While many would recognize this as obvious science fiction, there is an element of truth to it. There is an added currency, however much a figment of our imaginations, that comes from possessing an object that is connected to a famous person. For example:

…in one study, researchers asked American adults to picture someone else wearing one of Mr. Rogers’s sweaters without knowing its history. Eighty percent of subjects said that there was at least a 10 percent chance that Mr. Rogers’s sweater would make the oblivious wearer friendlier— and that it would be due to a transfer of ‘essence.’

Even the anti-supernaturalist icon, Richard Dawkins, says Hutson, is not immune to this thinking.

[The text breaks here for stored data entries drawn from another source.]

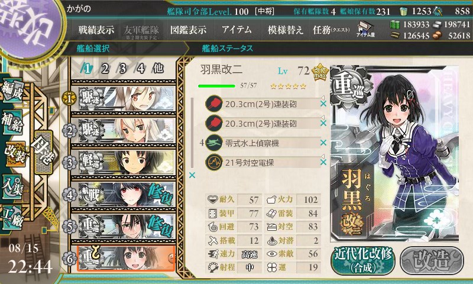Select the first destroyer ship banner
This screenshot has height=284, width=473.
coord(127,98)
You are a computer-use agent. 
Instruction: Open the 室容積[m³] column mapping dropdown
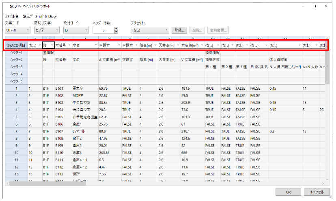[x=192, y=45]
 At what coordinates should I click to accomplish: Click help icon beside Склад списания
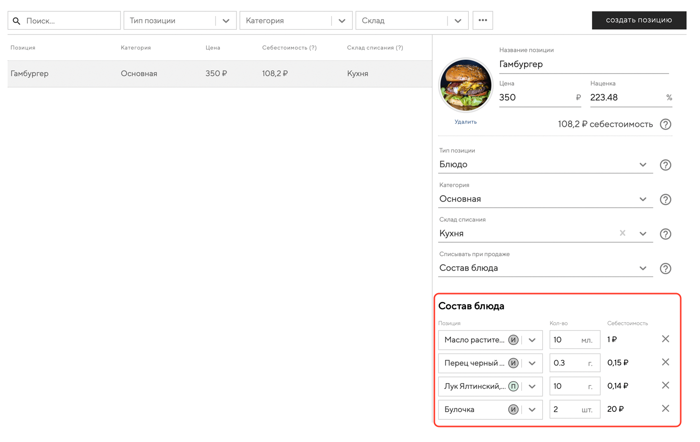(x=665, y=234)
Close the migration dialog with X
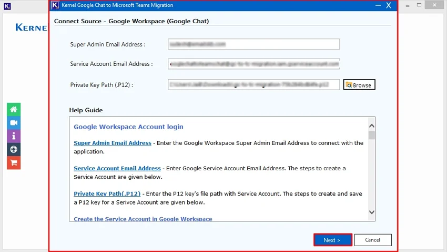The width and height of the screenshot is (447, 252). point(389,5)
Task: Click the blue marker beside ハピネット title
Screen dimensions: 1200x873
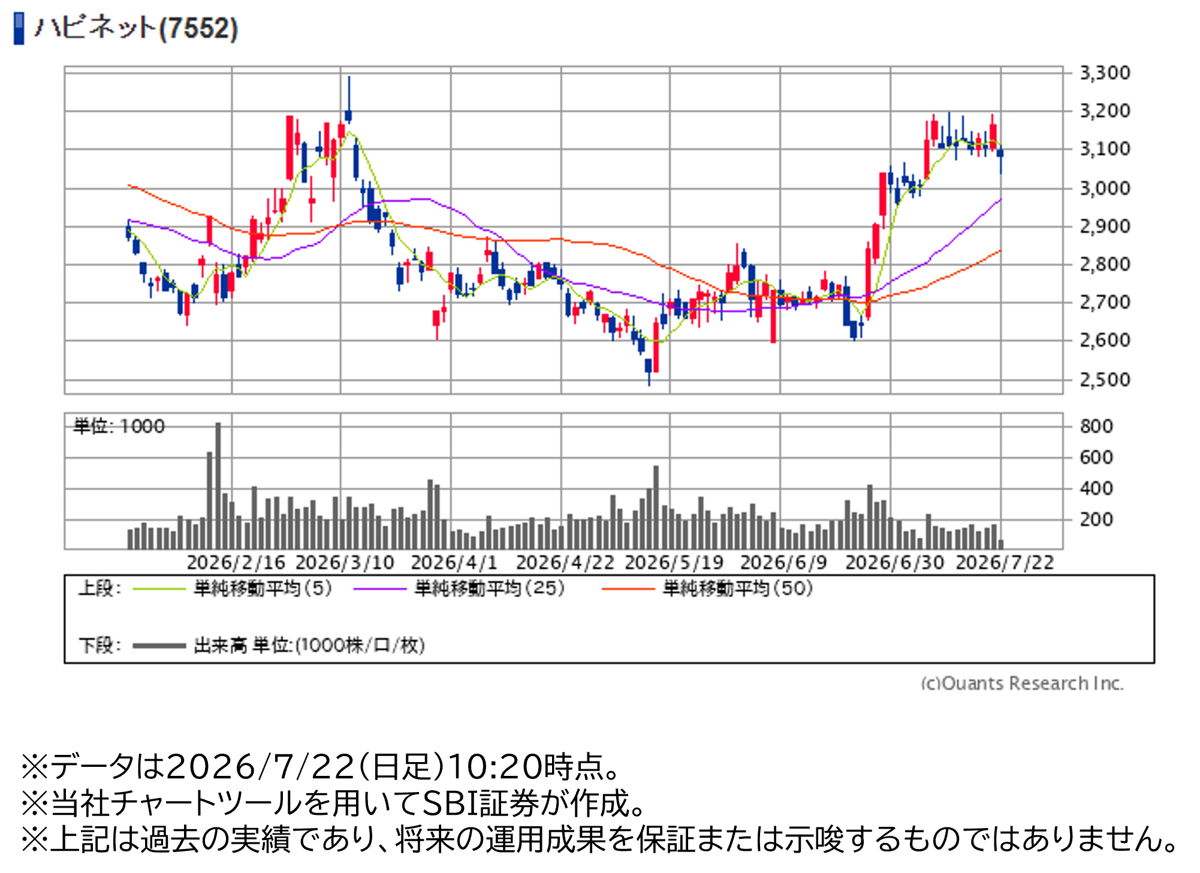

And you know magical thinking runs deep when even Richard Dawkins, a fellow skeptic and the author of The God Delusion, falls prey. As Bruce Hood pointed out to me, in the documentary The Genius of Charles Darwin, Dawkins endorses historicity by picking up a preserved pigeon at the Natural History Museum in Tring, England, and remarking, “It’s a very weird feeling. These are actually Darwin’s own specimens.” (Later in that documentary, Dawkins pulls a book off a shelf and says, “This is the most precious book in my collection. It’s a genuine first edition Origin of Species….This book made it possible no longer to feel the necessity to believe in anything supernatural.”)

Hutson draws other interesting connections. Phantom limbs, for example, are fascinating examples of how the human mind can project the existence of something that absolutely no longer exists. He notes the very spiritual-like feelings people have for their lost limbs and then connects this idea to Joan Didion’s In The Year of Magical Thinking, in which she discovers that she cannot get herself to give away the shoes of her deceased husband. “I stood there for a moment, then realized why: he would need shoes if he was to return.”

Didion does not retain the shoes for her phantom legs. She retains them for her phantom husband. ‘The recognition of this thought by no means eradicated the thought,’ she wrote….Just as stray activity in amputees’ brains is projected outward to form a ghostly limb, neural activity in the grieving can project outward to place a missing loved one back in the world, or in the netherworld, heaven, hell, or wherever he can continue being the person you remember.’

And perhaps this is where the subtitle of Hutson’s book sheds light on what is so special about these moments; these “Irrational Beliefs” help to “Keep Us Happy, Healthy, and Sane.” Coping mechanisms, like projecting the ghost of a loved-one or the hope of a deceased spouse’s return from whatever heavenly land they have traveled, is something that can help human beings move on safely.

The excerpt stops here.